Completata domenica 10 agosto 1788, nella tranquilla residenza viennese in Alsengrund n. 135 “Zu den drei Sternen”, dove Wolfgang Amadeus Mozart si era
trasferito due mesi prima con la moglie, forte della sua nomina a compositore da
camera della corte imperiale, la Sinfonia in Do maggiore kv 551 “Jupiter” (titolo
apposto forse dall’impresario Johann Peter Salomon) appartiene a un nucleo
fittissimo di brani scritti tra giugno e settembre di quell’anno.
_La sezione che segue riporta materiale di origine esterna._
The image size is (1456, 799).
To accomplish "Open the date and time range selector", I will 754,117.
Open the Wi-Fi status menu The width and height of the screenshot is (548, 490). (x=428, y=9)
La partitura si
apre con un grande Allegro vivace basato su tre nuclei tematici: il primo marziale, il secondo galante, il terzo da opera buffa (tratto dall’arietta “Un bacio
di mano” kv 541, scritta affinché fosse inserita nella rappresentazione viennese
delle Gelosie fortunate di Pasquale Anfossi). A questa eco teatrale si ricollega lo
sviluppo del movimento, di carattere spiccatamente contrappuntistico (tecnica
che verrà progressivamente portata in trionfo da questa Sinfonia). L’Andante
cantabile, il cui timbro si caratterizza per la momentanea assenza di trombe e
timpani, intona una melodia scorrevole ai violini. Il Minuetto, nuovamente con
trombe e timpani, riprende i ritmi marziali dell’inizio e fa da preludio al centro
gravitazionale di tutto il brano: il finale, in cui la forma sonata viene fatta dialogare con la scrittura fugata, in virtuosistico tributo al contrappunto di Bach
che il Salisburghese aveva avuto modo di approfondire frequentando i circoli
viennesi degli amanti e cultori della “musica antica” (dal barone van Swieten al
principe Liknovsky alle loro rispettive cerchie di amici e intenditori). Nel 1820,
quando Georg Wilhelm Friedrich Hegel tenne una lezione sulla musica, fece
un’affermazione legata a Mozart che è facilmente associabile alla scrittura della
Sinfonia “Jupiter”, specialmente alla sua orchestrazione degli archi e dei fiati:
«nelle sinfonie di Mozart, che fu un grande maestro anche nella strumentazione e nella intelligente varietà, chiara e viva, di questa, l’alternarsi degli strumenti particolari mi è spesso parso come una concertazione drammatica, una specie
di dialogo, in cui da una parte il carattere di un gruppo di strumenti si spinge
fino al punto in cui è indicato e preparato il carattere degli altri, mentre dall’altra l’uno dà all’altro replica oppure aggiunge ciò che non è concesso esprimere
adeguatamente al suono dello strumento precedente, cosicché da tutto ciò nasce
nel modo più incantevole un colloquio di assonanza e risuonanza, di inizio,
progressione e completamento» (Estetica, “L’armonia”, γγ).
Come ha rilevato Giorgio Pestelli (Canti del destino, Einaudi 2000), sia la
Rapsodia op. 53 e il Gesang der Parzen op. 89 da Goethe, sia lo Schicksalslied op.
54 da Hölderlin, sia la Nänie (“Nenia”) op. 82 da Schiller, hanno in comune
l’uso di un motto di quattro note chiamato “Tema Jupiter” (Do, Re, Fa, Mi,
note talora evidenti, talora nascoste) che evocano l’ultima sinfonia di Mozart
e “presiedono” anche alle scelte tonali delle quattro sinfonie di Brahms, scritte
infatti rispettivamente in Do minore, Re maggiore, Fa maggiore, Mi minore.